Excerpt ->
Included in an exhibition of Chagall's works in Paris in early 1940, the "White Crucifixion" was designed to raise awareness of the events in Hitler's Germany and their implications for humanity in general.

So this is a painting about suffering, and, in particular, the suffering of the Jewish people. Perhaps a contemporary artist might paint an Iranian Jesus surrounded by scenes of the repression of Iranian gay people, those who advocate democracy and women who work for equal rights there. Or perhaps there might be a Zimbabwean Jesus surrounded by symbols of the ruthless oppression of Mugabe.

Chagall as a Jew understands the universal nature of Jesus’ suffering and sees the persecution of God’s people as being an attack on God’s own self. For me it’s an illustration of Jesus’ words recorded in St Matthew where he says that however we treat the “least” of his sisters and brothers is a reflection on how we are actually treating him.

The Reading

Our reading continues this theme of suffering, and the suffering of Jesus. Paul sees his vocation as a Christian, and as a Christian leader, as entering into and sharing the sufferings of Jesus. To be a Christian is to participate in those sufferings. Paul seems to understand that those sufferings didn’t end on the cross but that the sufferings of Christ continue in his people.

The history of the Church has always included persecution and includes it now in lands where to be Christian is illegal. We have had victimisation, persecution and murder in MCC, particularly in our early years.

Chagall in his painting shows that the suffering of Jesus is also seen in the Jewish people, or perhaps he shows that the suffering of the Jewish people is also seen in Jesus.

I’m always suspicious of the type of Christianity that implies that everything will be ok once we’re Christian, that implies there will be no more pain and that sees God as a kind of cosmic insurance policy. The witness of Scripture is that God is with us in our sufferings, that the way we treat others reflects how we treat Jesus and that God has an especial concern for the poor, the dispossessed and the persecuted.

So?

Stored dataset items:
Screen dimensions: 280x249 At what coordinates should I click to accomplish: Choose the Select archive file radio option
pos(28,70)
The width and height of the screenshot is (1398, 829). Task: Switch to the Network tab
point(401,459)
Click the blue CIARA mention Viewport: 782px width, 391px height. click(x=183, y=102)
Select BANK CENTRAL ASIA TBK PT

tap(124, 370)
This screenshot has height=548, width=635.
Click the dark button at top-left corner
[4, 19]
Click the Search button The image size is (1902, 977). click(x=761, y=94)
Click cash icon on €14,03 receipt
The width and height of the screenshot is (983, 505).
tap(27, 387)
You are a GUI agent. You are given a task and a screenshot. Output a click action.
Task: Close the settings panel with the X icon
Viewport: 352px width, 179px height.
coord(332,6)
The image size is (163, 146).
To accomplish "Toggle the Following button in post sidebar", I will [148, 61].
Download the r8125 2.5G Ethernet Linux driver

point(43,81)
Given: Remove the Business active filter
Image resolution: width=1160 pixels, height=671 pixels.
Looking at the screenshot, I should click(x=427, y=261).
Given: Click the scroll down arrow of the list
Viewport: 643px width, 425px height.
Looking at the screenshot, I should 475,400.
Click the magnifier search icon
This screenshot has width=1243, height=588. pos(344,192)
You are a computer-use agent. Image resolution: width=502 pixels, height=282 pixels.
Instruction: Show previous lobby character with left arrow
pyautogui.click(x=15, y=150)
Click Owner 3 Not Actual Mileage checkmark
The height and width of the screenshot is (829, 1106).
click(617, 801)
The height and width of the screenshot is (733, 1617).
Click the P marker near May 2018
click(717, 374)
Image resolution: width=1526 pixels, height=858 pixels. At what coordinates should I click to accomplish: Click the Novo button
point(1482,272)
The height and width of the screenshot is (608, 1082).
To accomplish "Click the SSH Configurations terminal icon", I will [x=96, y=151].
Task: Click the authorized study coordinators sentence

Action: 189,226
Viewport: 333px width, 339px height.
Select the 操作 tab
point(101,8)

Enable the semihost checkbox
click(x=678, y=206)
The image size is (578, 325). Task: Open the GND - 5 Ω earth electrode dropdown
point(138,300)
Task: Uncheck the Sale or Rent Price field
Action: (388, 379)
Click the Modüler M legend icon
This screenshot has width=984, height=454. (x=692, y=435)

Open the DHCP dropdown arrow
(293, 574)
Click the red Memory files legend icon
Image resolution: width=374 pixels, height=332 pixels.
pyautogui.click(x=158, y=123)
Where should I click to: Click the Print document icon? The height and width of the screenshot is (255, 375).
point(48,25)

What you will do ->
A: According to the sermon on the "White Crucifixion," in what exhibition was the painting included?
B: Write the next part of the sermon on the "White Crucifixion," picking up right after its final "So?"

Results of the tasks ->
A: It was included in an exhibition of Chagall's works in Paris in early 1940.

B:
Chagall, used his art to bring to the attention of the art world the despotic persecution of the Jews in Germany – 1938 was before the death camps but was an era of legal restriction, social alienation and state-sponsored persecution. In general the Western democracies didn’t intervene, didn’t allow many Jews to emigrate and worried about the effect of mass immigration if they did open their borders.

Suffering still continues, Christ still suffers in his people. Part of our role and ministry as Christians is to draw attention to injustice and suffering – just as we do when we sign and ask others to sign petitions against the deportation of gay people to Uganda just as we did this week – and the petition work, the man in question has been allowed to submit new evidence to the Home Office. But we are also called to fight injustice, to protest against the misuse of power and to try and help heal the wounds of those who have been damaged.

We stand alongside those in need, those who are suffering – mentally, physically, those who suffer because of the actions of others as well as those who suffer because of their own actions. We stand alongside them and recognise the suffering of Jesus in the suffering of His people.

Chagall hoped, in his picture, that the Red Army would end the suffering of the Jewish people in Nazi Germany. Sadly he was wrong. We may hope in earthly powers and governments to make a difference – indeed we should lobby and vote for politicians who will make such a difference. But we also, as Christians, know that the final deliverance from suffering will not be seen this side of the grave. Jesus suffers on the cross with his people, and with Jesus we await the final day of resurrection.